Plusieurs ordres professionnels, avec l’appui du Collège des médecins, avaient demandé que leurs membres soient autorisés à faire les prélèvements, qui s’effectuent au moyen d’un long coton-tige, l’écouvillon, que l’on insère profondément dans le nez. Il s’agit d’un acte réservé en gros aux médecins, aux infirmières et aux inhalothérapeutes.

Des démarches avaient été faites dès le début du mois dernier auprès de l’Office des professionnels et du ministère de la Santé et des Services sociaux, sans résultat jusqu’ici. « On pensait que le Ministère dénouerait le dossier. Naïvement, on l’a cru. On n’a pas eu vraiment de suivi », déplorait en entrevue la présidente de l’Ordre des hygiénistes dentaires, Diane Duval. 

Tout le système des activités réservées, c’est lourd. Mais en ce temps de pandémie, il me semble que l’on pourrait dénouer rapidement cette situation.

Diane Duval

« On ne comprend pas où ça bloque », affirmait de son côté le président de l’Ordre des orthophonistes et des audiologistes du Québec, Paul-André Gallant. Il se disait d’autant plus contrarié par la situation que le directeur national de santé publique, le Dr Horacio Arruda, se plaint que le manque de personnel empêche d’augmenter le nombre de tests de dépistage autant que prévu.

Québec a finalement décidé d’agir. Selon l’arrêté ministériel en préparation, six autres professionnels seront « autorisés à effectuer les prélèvements nécessaires au test de dépistage de la COVID-19, à la condition d’avoir suivi une formation à cet effet dispensée sous l’autorité du directeur des soins infirmiers d’un établissement » de santé.

Les professionnels visés sont les audiologistes, les dentistes, les diététistes, les hygiénistes dentaires, les orthophonistes et les physiothérapeutes (dans ce dernier cas, une entente avec le Collège leur permet depuis le mois dernier de faire des tests).

Prix gonflés

Toujours selon un document que La Presse a obtenu, Québec entend « encadrer les agences de main-d’œuvre indépendante », notamment en fixant « un taux horaire maximal pour les professionnels en soins, dont les infirmières ».

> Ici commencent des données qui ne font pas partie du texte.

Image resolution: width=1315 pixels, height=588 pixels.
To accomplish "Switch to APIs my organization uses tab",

La Presse avait publié un reportage le 24 avril sur les pratiques de certaines agences de placement qui ont gonflé leurs prix depuis le début de la pandémie. Ces agences font également du maraudage dans les hôpitaux ou les résidences pour aînés afin de revendre les services des travailleurs recrutés avec une facture salée. Un document du Ministère qualifiait d’« abusives » ces pratiques.

50 $

Des agences qui facturaient 25 $ l’heure, plus taxes, pour les services de l’un de leurs préposés aux bénéficiaires ont fait passer la note à 40 $, voire 50 $ dans certains cas. 

Pour une infirmière auxiliaire, la facture atteint 70 $ l’heure; pour une infirmière, plus de 90 $.

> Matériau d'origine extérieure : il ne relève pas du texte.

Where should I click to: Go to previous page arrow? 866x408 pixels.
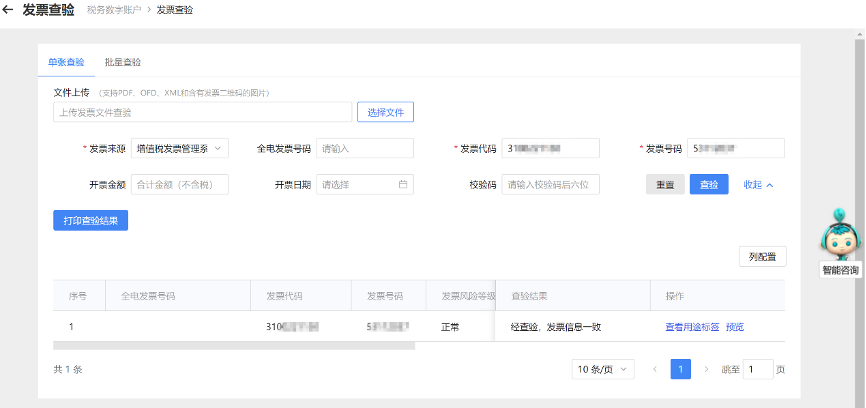click(x=655, y=369)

Appelé à réagir dès le 24 avril, le premier ministre François Legault avait déclaré que « ça n’a pas de bon sens que des agences profitent de la situation pour prendre un immense profit, puis de profiter du fait qu’on a une pénurie de main-d’œuvre ».

« On n’exclut rien. On regarde tout, que ce soit réglementaire, juridique. C’est inacceptable, alors on va procéder rapidement », renchérissait la ministre de la Santé et des Services sociaux, Danielle McCann.

« Indignation »

L’association des Entreprises privées de personnel soignant du Québec (EPPSQ), regroupement de 10 entreprises du secteur, avait fait connaître son « indignation » devant les pratiques rapportées par La Presse. Selon elle, ces pratiques « portent ombrage à toutes les entreprises de placement en santé qui ont à cœur de servir honnêtement le réseau de la santé durant cette période de souffrance sans précédent pour nos aînés ».

Son président, Jean-François Désilets, soutenait que le problème vient notamment des établissements qui signent des ententes de gré à gré avec des agences de placement, plutôt que de se fier au processus d’appels d’offres ouverts.

Hélène Gravel, présidente de l’Agence Continuum, disait avoir refusé d’augmenter ses prix pour le placement d’infirmières, d’infirmières auxiliaires et de préposés aux bénéficiaires depuis le début de la crise. Elle disait que son chiffre d’affaires avait fondu de moitié. « On garde les mêmes taux qu’on avait dans les appels d’offres, mais nos employés sont maraudés », déplorait-elle.